Data to process
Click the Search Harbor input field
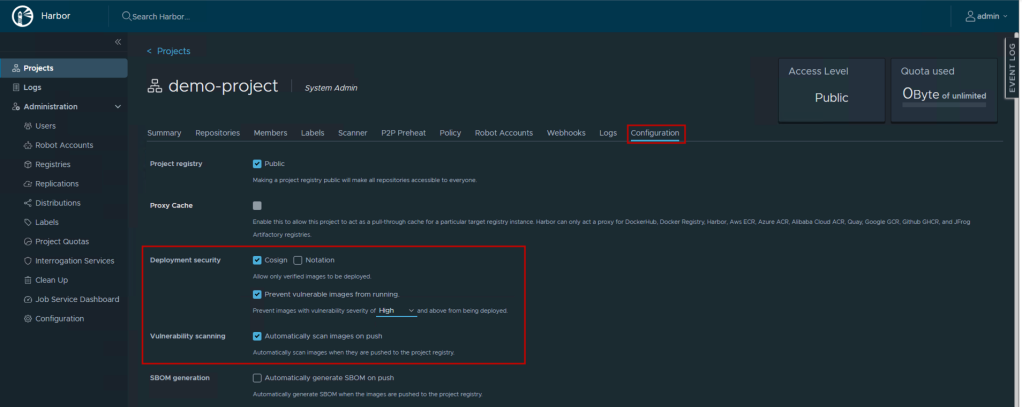The height and width of the screenshot is (407, 1022). [200, 17]
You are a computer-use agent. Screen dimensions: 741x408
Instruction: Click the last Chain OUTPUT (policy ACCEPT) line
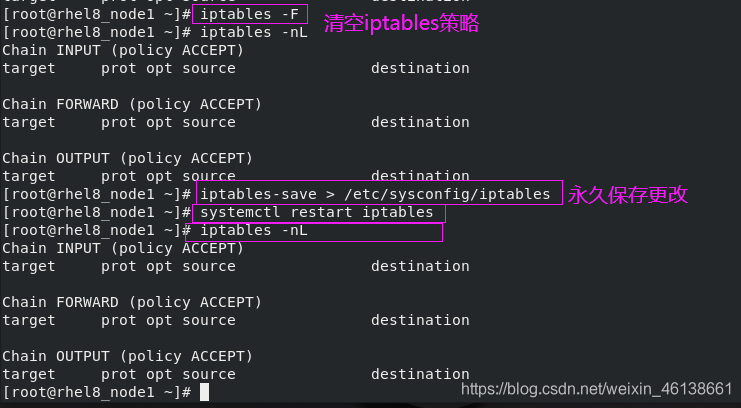click(x=128, y=356)
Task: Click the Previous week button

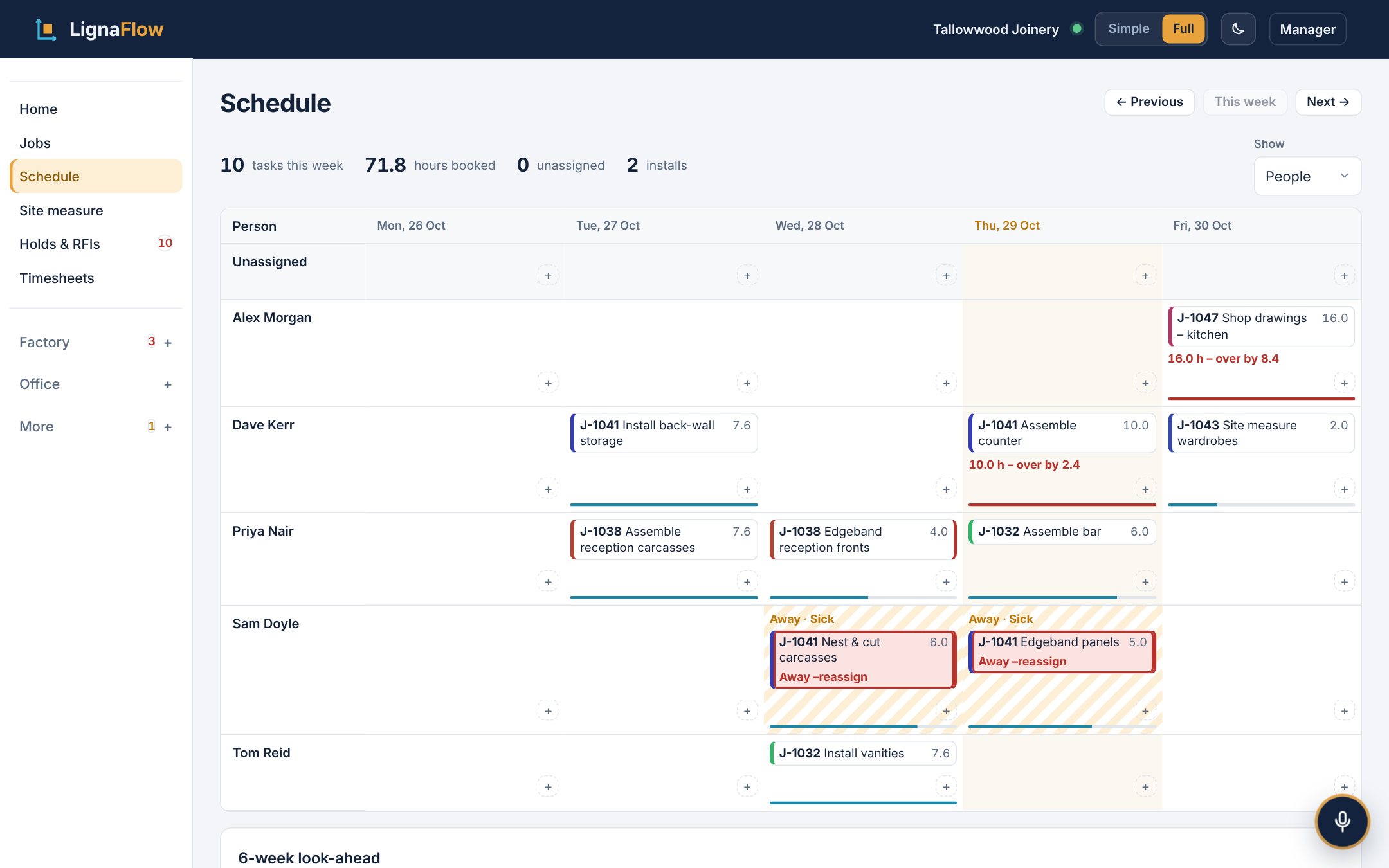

What is being asked
With pictures omitted, reproduce exactly the lines from the line containing "You are a computer-use" through the end of the data above.

Answer to this problem
You are a computer-use agent. Screen dimensions: 741x408
Instruction: Click the last Chain OUTPUT (policy ACCEPT) line
click(x=128, y=356)
Task: Click the Previous week button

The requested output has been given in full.